In the meantime, though, we received several positive economic data reports last week. First, the Federal Reserve announced that consumer borrowing surged by $28 billion in November, which represents the largest monthly increase in consumer credit in 16 years. Total consumer credit at the end of November was $3.83 trillion, which represents an 8.8% rise in the past 12 months.
Interestingly, economists were only expecting consumer borrowing to grow by $18 billion. Given that consumer spending is increasing much faster than expected, some economists may be underestimating fourth-quarter GDP growth. Remember, consumer spending accounts for about 70% of total GDP growth.
I should also add that the Commerce Department revealed that retails sales rose 0.4% in December, which was in line with economist estimates. Retail sales for November were revised up to 0.9%. The Commerce Department is often a bit behind in measuring online sales, so I wouldn’t be surprised to see December’s retail sales revised higher in the coming weeks. For the fourth quarter, retail sales increased at a 5.5% annual rate. Clearly, that bodes well for fourth-quarter GDP growth.

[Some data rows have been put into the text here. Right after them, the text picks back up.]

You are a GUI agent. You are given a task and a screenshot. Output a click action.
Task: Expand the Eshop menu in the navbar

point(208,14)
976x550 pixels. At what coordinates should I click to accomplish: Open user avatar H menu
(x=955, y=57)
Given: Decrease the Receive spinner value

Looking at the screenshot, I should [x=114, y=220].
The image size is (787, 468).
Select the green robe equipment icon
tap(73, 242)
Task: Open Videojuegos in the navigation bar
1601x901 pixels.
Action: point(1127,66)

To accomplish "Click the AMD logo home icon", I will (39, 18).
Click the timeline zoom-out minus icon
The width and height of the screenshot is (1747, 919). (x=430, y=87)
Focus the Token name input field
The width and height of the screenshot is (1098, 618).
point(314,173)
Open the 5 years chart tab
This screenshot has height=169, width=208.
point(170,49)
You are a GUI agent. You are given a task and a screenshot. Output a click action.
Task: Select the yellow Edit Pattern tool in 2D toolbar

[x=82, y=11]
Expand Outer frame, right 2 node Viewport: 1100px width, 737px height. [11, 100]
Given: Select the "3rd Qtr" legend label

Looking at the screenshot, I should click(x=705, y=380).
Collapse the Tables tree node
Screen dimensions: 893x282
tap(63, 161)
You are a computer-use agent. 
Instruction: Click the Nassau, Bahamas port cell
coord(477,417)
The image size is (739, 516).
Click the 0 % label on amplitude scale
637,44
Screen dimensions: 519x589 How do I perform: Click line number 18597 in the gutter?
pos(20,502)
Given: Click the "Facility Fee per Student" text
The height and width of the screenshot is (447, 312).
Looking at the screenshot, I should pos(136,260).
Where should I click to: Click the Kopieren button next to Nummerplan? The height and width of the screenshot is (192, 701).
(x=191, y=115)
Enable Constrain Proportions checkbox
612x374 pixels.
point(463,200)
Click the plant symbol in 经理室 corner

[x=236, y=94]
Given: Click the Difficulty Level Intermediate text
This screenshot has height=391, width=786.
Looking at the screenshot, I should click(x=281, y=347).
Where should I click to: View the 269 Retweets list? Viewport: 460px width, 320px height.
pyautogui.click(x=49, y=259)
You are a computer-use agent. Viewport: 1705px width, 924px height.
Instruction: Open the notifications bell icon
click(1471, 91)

Now, despite robust economic growth, the U.S. dollar remains weak, and some international investors are growing more reluctant to purchase U.S. Treasuries. For example, Bloomberg reported last week that some Chinese officials have recommended slowing or halting their purchases of U.S. Treasury securities. As a result, the 10-year Treasury yield surged to nearly 2.6% last week, up from 2.41% at the end of 2017.
If the yield curve grows steeper, it could give the Fed more room to raise key interest rates this year. So the recent rise in Treasury yields cannot be ignored. However, there is no evidence that Treasury bond yields are rising due to inflationary pressures, which means there is no need to panic that interest rates will continue to steadily rise.
In fact, the Labor Department announced that its Producer Price Index (PPI) declined 0.1% in December, the first monthly decline in 18 months. Core PPI, which excludes food, energy and trade, rose 0.1% in December. For full year 2017, PPI jumped 2.6%. While this is the biggest annual increase in six years, energy and commodity prices remain mixed, so any inflationary threat is still uncertain.
In fact, the Labor Department also reported that its Consumer Price Index (CPI) rose 0.1% in December, which was in-line with economists’ consensus estimate. Core CPI climbed 0.3% in December. Higher housing and rental costs attributed most of the consumer inflation. So excluding housing costs, consumer inflation remains relatively tame. As you know, the Fed has been fighting a mythical inflation monster, and it will be interesting to see how new Fed Chairman Jerome Powell will address any inflation threat when he takes over on February 3.
Overall, we remain in the midst of a global economic boom, with low interest rates and minimal inflation. While I don’t have a crystal ball and don’t know how long this boom will persist, I can tell you that the U.S. economy and stock market looks good through May.